Location: Avian Disease and Oncology ResearchTitle: Avian Disease & Oncology Lab (ADOL) Research Update
Submitted to: United States Animal Health Association Proceedings
Publication Type: Proceedings
Publication Acceptance Date: 10/16/2014
Publication Date: 10/16/2014
Citation: Dunn, J.R., Cheng, H.H., Fadly, A.M., Heidari, M., Hunt, H.D., Zhang, H. 2014. Avian Disease & Oncology Lab (ADOL) Research Update. Proceedings of the One Hundred and Eighteenth Annual Meeting of the United States Animal Health Association. p. 411-413.

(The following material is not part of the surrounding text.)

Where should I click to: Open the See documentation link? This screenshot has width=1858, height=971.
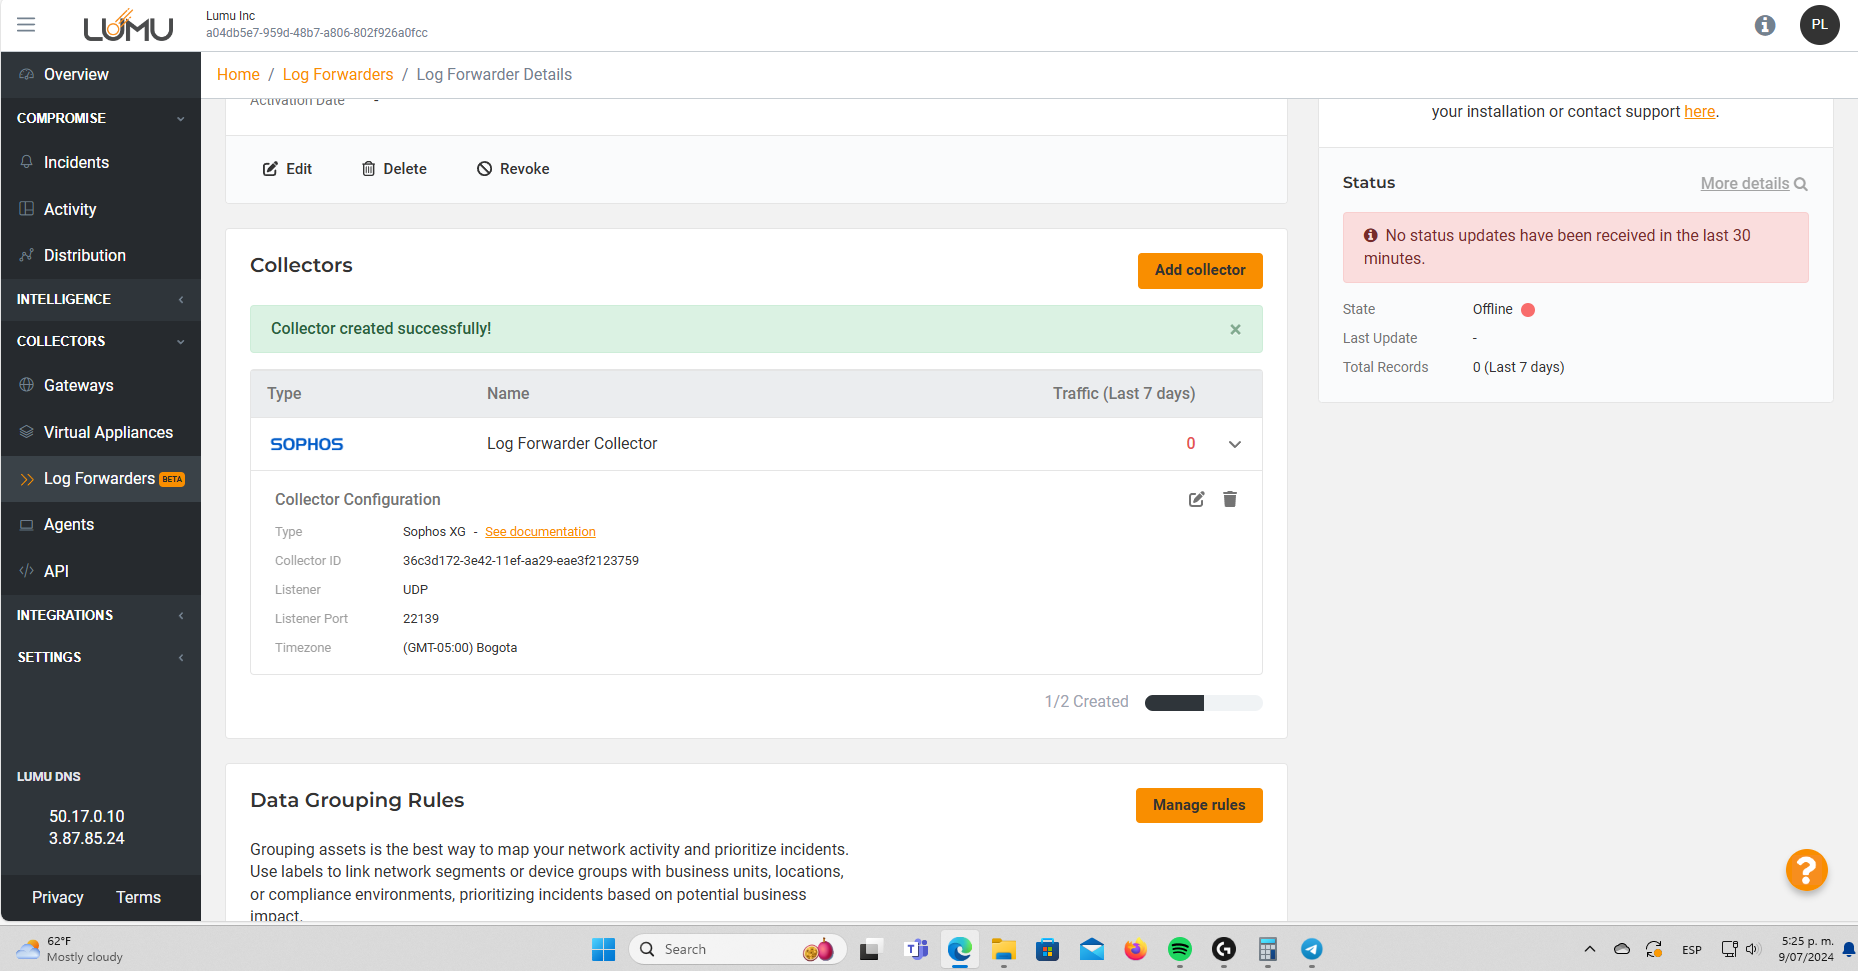coord(540,532)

Technical Abstract: Employing Genomics, Epigenetics, and Immunogenetics to Control Diseases Induced by Avian Tumor Viruses - Gene expression is a major factor accounting for phenotypic variation. Taking advantage of allele-specific expression (ASE) screens, we found the use of genetic markers was superior to traditional pedigree selection. We also conducted studies on the role of host genetics affecting MD vaccine efficacy. Strikingly different protection by HVT was observed between lines of chickens sharing a common MHC type but with known difference in resistance to MD, which indicate genes outside of the MHC domain also significantly affect vaccine protective efficacy. Genetic and Biological Determinants of Avian Tumor Virus Pathogenicity, Transmission, and Evolution - A study comparing MDV clones produced around the world found viruses derived from BAC clones encompassed all three virulent pathotypes (vMDV, vvMDV and vv+MDV). We conducted studies on the influence of altering the di-codon bias of select MDV genes on pathogenicity of the virus. Our altered virus was less virulent with a pronounced decrease in tumors and increased survivability compared to the control. In a study to determine the role of endogenous ALV-E, we found the incidence of spontaneous LL-like tumors in chickens that harbor endogenous ALV was higher than in chickens that lack ALV-E following vaccination with serotype 2 MDV at hatch. We conducted studies to evaluate the protective efficacy of a high passage level of a recombinant MD virus vaccine candidate named rMd5 REV-LTR BAC. Passage 70 of rMd5 REV-LTR BAC virus provided protection comparable to that provided by the most effective currently available commercial vaccine, namely Rispens following challenge with a vv+MDV, suggesting that this virus is a good candidate vaccine that can be used in flocks where a vv+MDV challenge is expected. Finally, we also conducted studies to investigate the effect of MDV infection on cecal tonsils (CT) structural changes and gene expression profiling in MD-susceptible and resistant chicken lines. We found loss of germinal follicular centers within the CT during lytic infection, however, atrophy was transient and there were no visible differences between the CT of the infected and control birds of either line by 21 days post infection.